- **QUESTIONS ON THE MATERIAL**
• A. Answer these questions about the review of The Magician's Land, each on its own line with its matching mark:
(i) For which two earlier books does the review say it will contain spoilers?
(ii) Where does The Magician's Land fall in Lev Grossman's Magicians Trilogy?
(iii) Under which two categories is the review listed?
• B. Please duplicate the passage of the review of The Magician's Land starting with "In The Magician’s" and going on through "speaking in metaphor.".
• C. Decide whether each statement agrees with the review of The Magician's Land. Answer yes or no for each, and quote the review's deciding words exactly.
(i) The review calls The Magician's Land the second book in the trilogy.
(ii) The reviewer suggests reading the earlier books before reading the review.
(iii) According to the review, the novel brings back aspects from only the first book.

- **TEXT UNDER STUDY**
============================================================
The Magician's Land Post Cover

Review: ‘The Magician’s Land’ by Lev Grossman

Books Geek Culture

Disclaimer: While this review will be as free as possible of spoilers for The Magician’s Land, it will by necessity contain spoilers for The Magicians and The Magician King. It’s suggested that, if you haven’t, you read those books before reading this review. Additionally you can find my review of The Magicians here, and my review of The Magician King here

The Magician's Land Post Cover

In The Magician’s Land, the third and final book in Lev Grossman’s Magicians Trilogy, we have the book that readers have been waiting for since the first page of the first book, and it’s all the sweeter for the wait. Throughout the entire novel The Magician’s Land reminds us that Grossman loves these characters and these lands even more than we do. Like any good finale, this novel brings back aspects from both of the books before it, weaving them together in ways that seem at once pre-planned and organic. Throughout the entire read, I found myself marveling at Grossman’s ability to take elements from two very-different books and, through a process that seems like magic even to another writer, craft a novel that feels like the perfect final movement of a piece so wonderful that I seem only capable of speaking in metaphor.
============================================================
- **MATERIAL SUPPLIED**
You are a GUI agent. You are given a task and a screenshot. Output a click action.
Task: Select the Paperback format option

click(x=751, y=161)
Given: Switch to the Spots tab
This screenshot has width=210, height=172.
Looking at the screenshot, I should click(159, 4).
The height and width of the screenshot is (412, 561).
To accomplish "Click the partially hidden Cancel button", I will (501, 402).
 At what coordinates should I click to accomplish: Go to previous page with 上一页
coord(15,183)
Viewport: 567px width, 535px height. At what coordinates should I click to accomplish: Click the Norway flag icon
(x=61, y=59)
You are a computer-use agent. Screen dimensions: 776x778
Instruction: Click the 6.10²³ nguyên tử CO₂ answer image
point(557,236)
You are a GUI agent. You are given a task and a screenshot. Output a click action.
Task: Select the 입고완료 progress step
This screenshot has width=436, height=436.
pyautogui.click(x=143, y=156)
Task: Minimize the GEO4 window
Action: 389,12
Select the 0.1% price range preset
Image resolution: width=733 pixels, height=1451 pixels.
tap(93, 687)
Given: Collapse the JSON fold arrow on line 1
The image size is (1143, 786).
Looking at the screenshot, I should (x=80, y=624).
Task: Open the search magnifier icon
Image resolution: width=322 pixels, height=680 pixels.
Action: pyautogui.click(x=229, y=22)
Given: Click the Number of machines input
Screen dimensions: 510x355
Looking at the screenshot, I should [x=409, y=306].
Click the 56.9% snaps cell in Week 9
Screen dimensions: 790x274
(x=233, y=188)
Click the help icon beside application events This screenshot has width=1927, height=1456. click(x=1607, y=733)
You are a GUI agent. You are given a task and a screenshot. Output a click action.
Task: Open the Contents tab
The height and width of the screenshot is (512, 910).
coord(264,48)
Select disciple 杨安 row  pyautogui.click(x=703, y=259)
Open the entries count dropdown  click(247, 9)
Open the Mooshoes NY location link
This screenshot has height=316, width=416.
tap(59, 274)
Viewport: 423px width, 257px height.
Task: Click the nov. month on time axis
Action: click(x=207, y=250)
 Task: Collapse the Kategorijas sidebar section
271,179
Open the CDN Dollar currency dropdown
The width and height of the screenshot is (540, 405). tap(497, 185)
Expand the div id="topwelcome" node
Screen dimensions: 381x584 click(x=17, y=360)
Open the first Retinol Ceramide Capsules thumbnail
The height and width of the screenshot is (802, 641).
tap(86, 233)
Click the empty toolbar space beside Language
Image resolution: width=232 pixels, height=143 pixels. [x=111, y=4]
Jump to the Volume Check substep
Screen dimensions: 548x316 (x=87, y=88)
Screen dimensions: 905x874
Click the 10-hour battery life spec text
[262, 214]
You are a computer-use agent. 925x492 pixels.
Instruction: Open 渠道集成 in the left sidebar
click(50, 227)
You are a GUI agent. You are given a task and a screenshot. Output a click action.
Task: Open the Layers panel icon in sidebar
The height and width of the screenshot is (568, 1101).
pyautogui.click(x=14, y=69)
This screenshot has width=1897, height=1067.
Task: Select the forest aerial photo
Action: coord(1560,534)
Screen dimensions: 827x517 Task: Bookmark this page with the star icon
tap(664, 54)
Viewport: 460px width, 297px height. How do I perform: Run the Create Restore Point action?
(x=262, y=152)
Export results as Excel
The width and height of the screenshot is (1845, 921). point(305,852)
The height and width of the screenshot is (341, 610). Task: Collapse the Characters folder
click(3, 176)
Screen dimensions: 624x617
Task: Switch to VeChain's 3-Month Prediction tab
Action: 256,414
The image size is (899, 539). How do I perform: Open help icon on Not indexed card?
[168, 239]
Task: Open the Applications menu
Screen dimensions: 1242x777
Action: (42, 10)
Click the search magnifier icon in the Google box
============================================================
- **ANSWERS FOR THIS EXERCISE**
• A.
(i) The Magicians and The Magician King
(ii) It is the third and final book.
(iii) Books and Geek Culture

• B.
In The Magician’s Land, the third and final book in Lev Grossman’s Magicians Trilogy, we have the book that readers have been waiting for since the first page of the first book, and it’s all the sweeter for the wait. Throughout the entire novel The Magician’s Land reminds us that Grossman loves these characters and these lands even more than we do. Like any good finale, this novel brings back aspects from both of the books before it, weaving them together in ways that seem at once pre-planned and organic. Throughout the entire read, I found myself marveling at Grossman’s ability to take elements from two very-different books and, through a process that seems like magic even to another writer, craft a novel that feels like the perfect final movement of a piece so wonderful that I seem only capable of speaking in metaphor.

• C.
(i) No: "the third and final book in Lev Grossman’s Magicians Trilogy"
(ii) Yes: "It’s suggested that, if you haven’t, you read those books before reading this review."
(iii) No: "this novel brings back aspects from both of the books before it"